● **Exercise brief**
Among the entries below, the lines from the one with "Screen dimensions: 1568x731" up to and including the one with "The image size is (900, 905)." are to be restated exactly, without pictures.

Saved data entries
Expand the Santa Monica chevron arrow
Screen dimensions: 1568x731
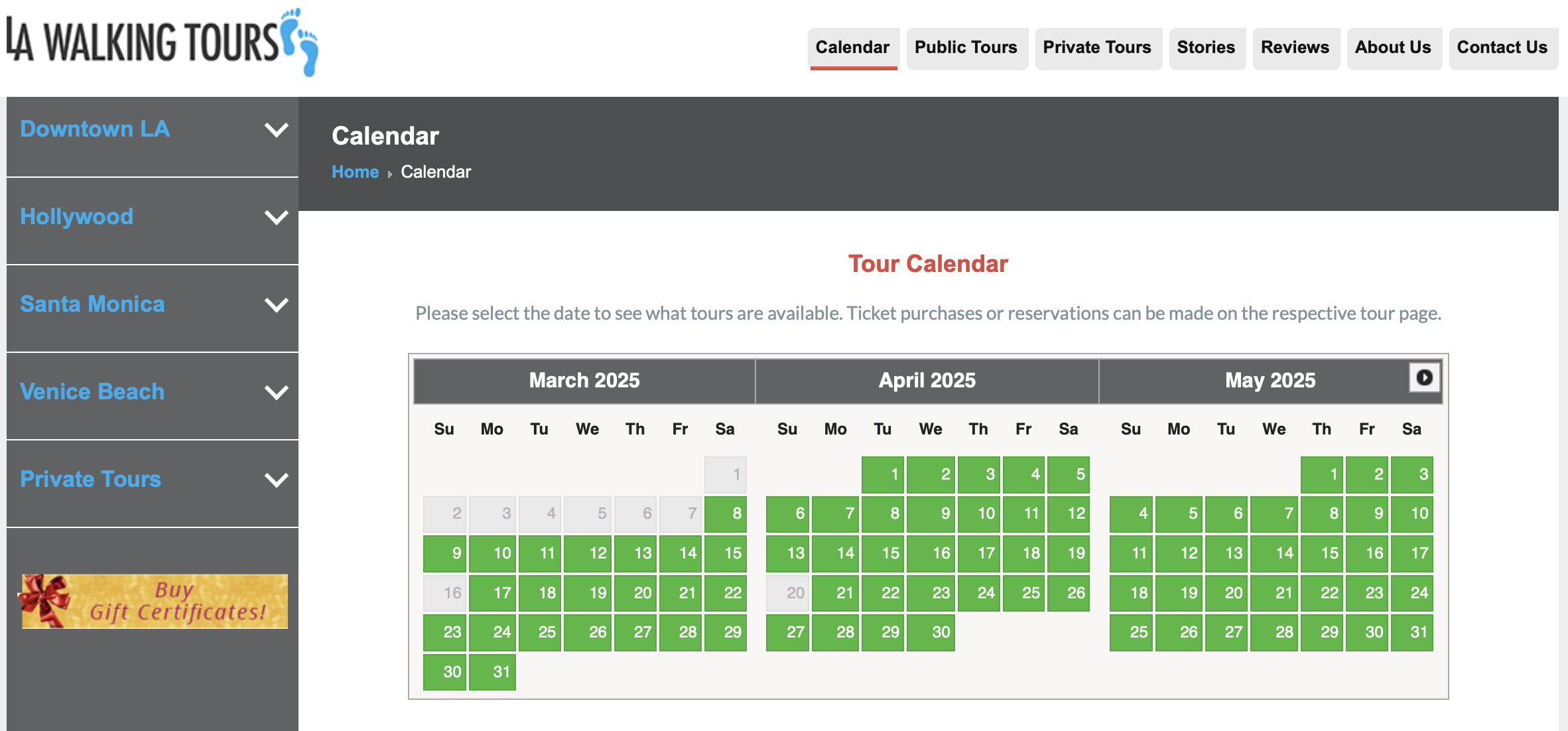click(x=276, y=304)
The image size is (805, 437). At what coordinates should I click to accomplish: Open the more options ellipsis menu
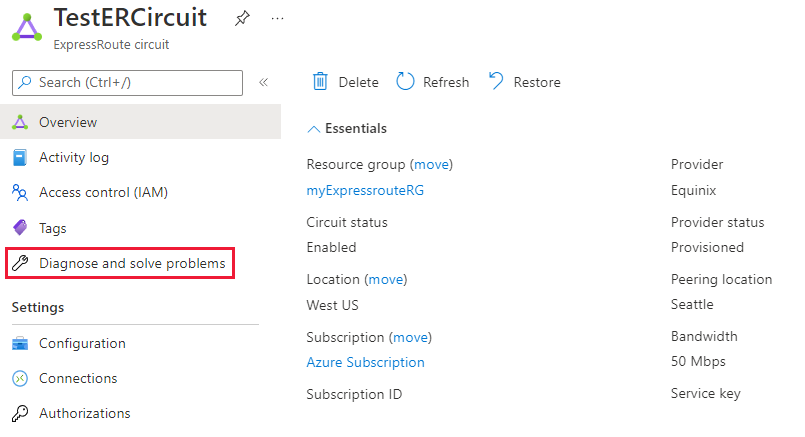pyautogui.click(x=277, y=18)
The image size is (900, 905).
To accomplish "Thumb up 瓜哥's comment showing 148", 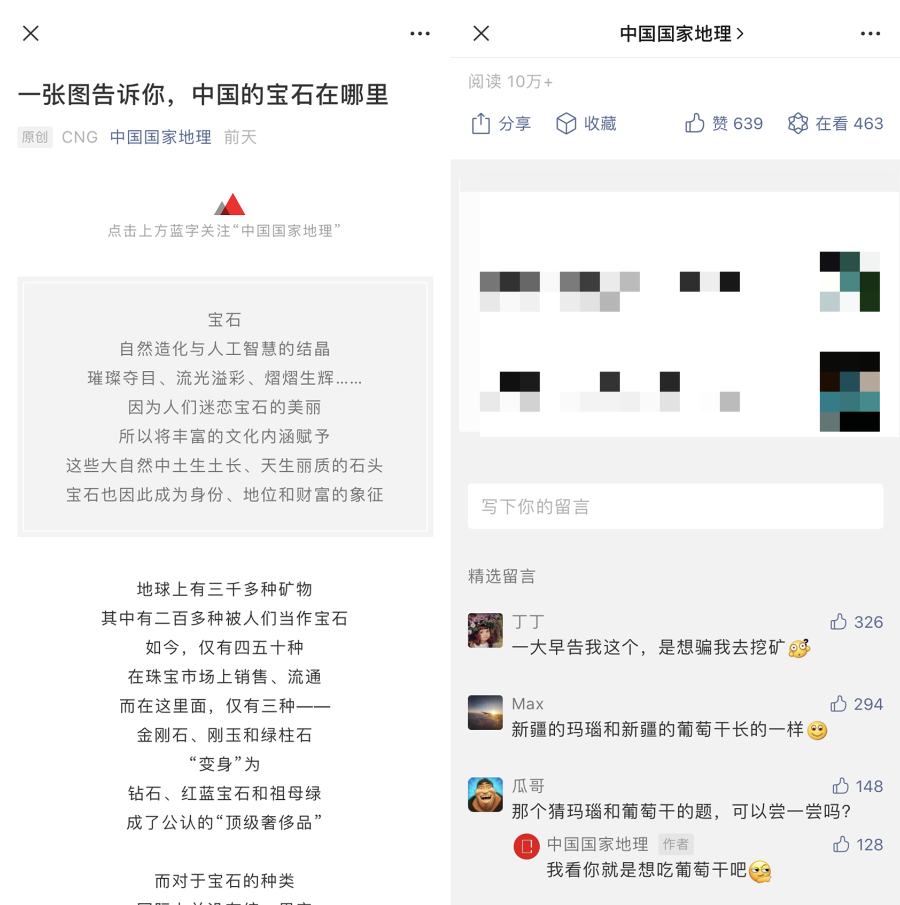I will (x=857, y=786).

● **Your response**
Screen dimensions: 1568x731
click(x=276, y=304)
The image size is (805, 437). At what coordinates should I click to accomplish: Open the more options ellipsis menu
pyautogui.click(x=277, y=18)
The image size is (900, 905).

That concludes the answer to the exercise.